On the 5 January 2012 as President Obama entered the press room, the entire military leadership of the country, with exception of a few, gathered behind him. This underlined the significance of this short but important speech, in which the president announced his new strategy for the United States of America.[25] Hillary Clinton had already announced the new strategy in the November 2011 issue of the US Magazine “Foreign policy. The foreign minister made it clear in the article that America would be present and remain present in the Asian pacific region over the next 60 years. Clinton's article emphasizes the importance of the Asia-Pacific, noting that nearly half of the world's population resides there, making its development vital to American economic and strategic interests. She states that "open markets in Asia provide the United States with unprecedented opportunities for investment, trade, and access to cutting-edge technology. The American economic recovery will depend on exports and the ability of American firms to tap into the vast and growing consumer base of Asia.[26] The source of this shift in American interest can be traced back to Georg W Bush´s term in office. It includes amongst others the fundamental re-evaluation of this region following 11. September 2001. In their effort on the war against terrorism the administration identified a whole row of instable countries “arching” from Caucasus all the way to central Asia. The former defence minister Donald Rumsfeld made it clear that America should be in a position to support befriended countries anywhere in the world.[27] This even led to the development of a concept with which the USA could control this “crisis arch” in Asia.[28] For that reason the United States under President George W. Bush began strengthening relations with existing allies in Asia, began moving toward a more flexible and sustainable troop presence in the region, concluded a free trade agreement (FTA) with South Korea and forged new partnerships with India and Vietnam.[29] So much of the “pivot” to the Asia-Pacific is a continuation and expansion of policies already undertaken by previous administrations, as well as earlier in President Obama’s term.

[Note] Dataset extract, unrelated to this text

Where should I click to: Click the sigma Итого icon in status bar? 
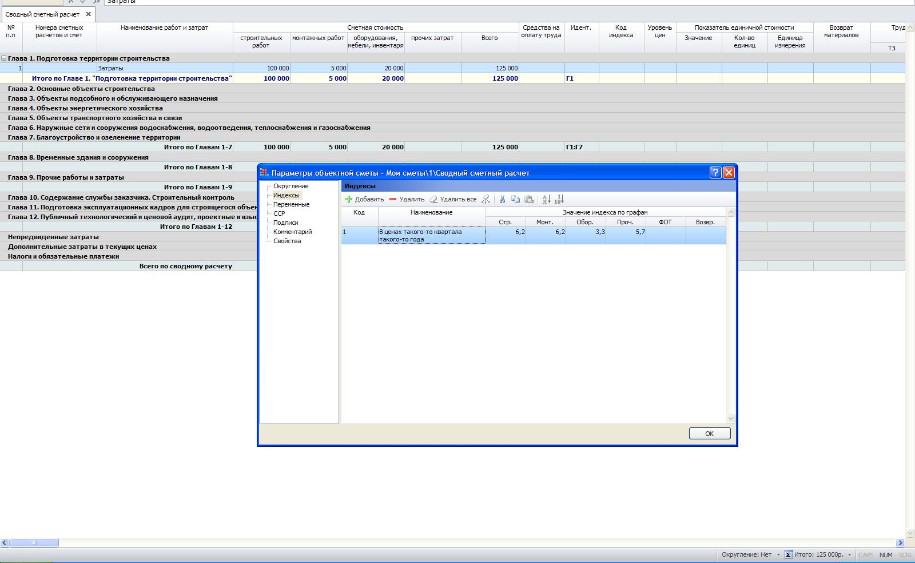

According to Clinton, the 'pivot' strategy or the pivot’s main goals of Obama’s administration will proceed along six courses of action: strengthening bilateral security alliances, deepening America's relationships with rising powers, including China, engaging with regional multilateral institutions; expanding trade and investment, forging a broad-based military presence and advancing values like democracy and human rights.[30] In March 2013, National Security Advisor Tom Donilon repeated in detail what the US is trying to achieve in Asia, especially in five specific areas: Strengthening alliances, deepening partnerships with emerging powers, Building a stable, productive and constructive relationship with China, empowering regional institutions and helping to build a regional economic architecture.[31] The policy document “Sustaining US Global Leadership: Priorities for 21st Century Defense” also reaffirmed that the US has vital interests in East Asia and is therefore determined to continue to play a prominent role in shaping the future of the region.[32] Clinton's and Donilon’s remarks were translated into official policy at the start of 2012, as the Obama administration outlined a new China-centric military strategy.[33] President Barack Obama also toured various countries in recent years, bolster security alliances and work on a new trade bloc called the Trans-Pacific Partnership that involves the United States and 11 other countries, but does not currently include China.[34]

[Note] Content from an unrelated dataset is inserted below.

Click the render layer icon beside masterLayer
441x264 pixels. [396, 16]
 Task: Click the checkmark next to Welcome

In the following not each bilateral, diplomatic effort that the US has undertaken with individual countries in the region can be listed. Following a brief outline, the studies presented below will be curtailed to Vietnam – by way of example - as a new aim of increased efforts on the part of the USA as well as to Japan, being the “classic” ally of the USA in the Pacific, and also to India as a special case. The Philippines, South Korea, Japan, and Singapore supported a greater U.S. presence in the region, especially because these states are embroiled in territorial and security disputes. Australia and New Zealand also have welcomed the U.S. rebalance policy, though both have taken pains to avoid upsetting China and their important economic ties with Beijing. Many other key countries in the region – including India, Vietnam[35] and Burma – have taken significant steps to improve relations with the United States in recent years. Although governments in these countries have been careful to preserve their close economic ties with China and to avoid offending the region’s rising power, they have taken a few steps closer to the world’s preeminent superpower and its influence, hoping of a positive and stabilizing influence of the United States in the region partly because of a rising and increasingly assertive China.[36] The ongoing and increasingly tense South China Sea dispute with the People's Republic of China, has strengthened the relations between Vietnam and the U.S.[37] In 2010 Secretary of State Hillary Clinton, for the first time since the Vietnam War, called for a US – Vietnamese strategic partnership and in 2011, the two countries signed a memorandum of understanding on defense cooperation.[38] In August 2010, the U.S. Department of Defense and Vietnam's Ministry of Defense held the first round of high-level defense talks, known as the Defense Policy Dialogue.[39] The U.S. Navy also is holding annual exercises with the Vietnamese navy now and – according to a top official – the U.S. Coast Guard has repeatedly helped protect Vietnamese fishing vessels from China.[40] In October 2013, the United States and Vietnam signed a pact allowing for the transfer of nuclear fuel and technology from the U.S. to Vietnam[41] and as another clear sigh of deeper cooperation and diplomatic ties, the United States also approved a relaxation of its arms embargo on Vietnam In early October 2014 that has been in place since 1984.[42]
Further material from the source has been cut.